4 Kommentare zu “Schluchzende Giganten”

  1. Oliver
    Donnerstag, 20. April 2017 um 13:26

    Nehmt das doch nicht alles so wichtig, ist doch nur ein Spiel.

  2. Charly
    Donnerstag, 20. April 2017 um 22:16

    Als ich im Laufe des WM-Finales 1954 das Verb VERCOACHEN erfand, setzte ein ungeheurer Shitstorm aus ungarischer Richtung ein.

    Mittlerweile ist meine Wortschöpfung salonfähig geworden.

    So kann sich heute jedes Plappermäulchen am Trainer abarbeiten, wenn sein Team mal wieder alles vergurkt hat.

    Meine damalige Eingebung bereue ich zutiefst.

  3. van Kuchen
    Freitag, 21. April 2017 um 09:02

    tja, jetzt kann Herr Rummenigge mal nachempfinden, wie sich die Hamburger, Gladbacher, Frankfurter, Stuttgarter, Bremer, Leverkusener, Dortmunder und und und fühlten und fühlen, die seit insgesamt 5 Jahrzehnten zu unterschiedlichen Zeiten erleben mußten, wie die Bayern ihnen einfach die besten Spieler, ja Trainer wegkauften, und somit mittlerweile quasi die Konkurrenz ausgeschaltet haben in der Bundesliga.

● **ÜBUNGSDATEN**:
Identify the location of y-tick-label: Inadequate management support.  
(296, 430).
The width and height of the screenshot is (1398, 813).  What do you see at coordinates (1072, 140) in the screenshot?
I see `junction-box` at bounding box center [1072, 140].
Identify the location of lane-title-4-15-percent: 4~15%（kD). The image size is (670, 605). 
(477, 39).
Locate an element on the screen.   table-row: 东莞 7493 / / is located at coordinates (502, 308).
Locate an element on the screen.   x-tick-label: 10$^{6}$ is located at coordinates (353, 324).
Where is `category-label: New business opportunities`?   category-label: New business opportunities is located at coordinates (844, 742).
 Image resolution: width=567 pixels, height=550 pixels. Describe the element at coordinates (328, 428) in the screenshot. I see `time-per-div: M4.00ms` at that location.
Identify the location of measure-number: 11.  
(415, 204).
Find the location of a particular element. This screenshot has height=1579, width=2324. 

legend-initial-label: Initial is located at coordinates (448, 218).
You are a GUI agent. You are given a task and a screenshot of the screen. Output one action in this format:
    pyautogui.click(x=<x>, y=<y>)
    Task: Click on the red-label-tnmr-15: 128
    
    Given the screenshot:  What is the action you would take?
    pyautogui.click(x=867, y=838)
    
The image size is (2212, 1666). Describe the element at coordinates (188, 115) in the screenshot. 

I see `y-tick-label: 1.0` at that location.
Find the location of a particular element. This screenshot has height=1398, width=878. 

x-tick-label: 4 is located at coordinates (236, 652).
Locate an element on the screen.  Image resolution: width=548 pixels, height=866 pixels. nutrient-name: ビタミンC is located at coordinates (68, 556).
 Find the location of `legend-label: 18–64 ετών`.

● **ERFORDERLICHE AKTION 1**: Ersetzen Sie in den Leserkommentaren „Shitstorm“ durch „Sturm der Entrüstung“ und geben Sie den Abschnitt zwischen „Nehmt das doch“ und „Wortschöpfung salonfähig geworden.“, beide einschließlich, wieder.
● **ERFORDERLICHE AKTION 2**: Knüpfen Sie an die Leserkommentare zu „Schluchzende Giganten“ an und führen Sie sie nach dem letzten Satz weiter.

● **ANTWORT 1**:
Nehmt das doch nicht alles so wichtig, ist doch nur ein Spiel.

  2. Charly
    Donnerstag, 20. April 2017 um 22:16

    Als ich im Laufe des WM-Finales 1954 das Verb VERCOACHEN erfand, setzte ein ungeheurer Sturm der Entrüstung aus ungarischer Richtung ein.

    Mittlerweile ist meine Wortschöpfung salonfähig geworden.

● **ANTWORT 2**:
    Die Betroffenen konnten nichts machen, sie mußten sich einfach dem Geld geschlagen geben.
    Ja, so fühlt sich das an, ungerecht zum Verlierer zu werden.
    Jetzt dürfen die Bayern-Verantwortlichen das auch mal erleben.
    Dank an den Schiri!

  4. Charly
    Freitag, 21. April 2017 um 21:32

    Wichtig für dieses Forum ist, dass auch sachferne und emotional getrübte Stimmen Einlass finden.

    Ich wünschte mir, eines dieser Kriterien erfüllen zu können. Pech gehabt.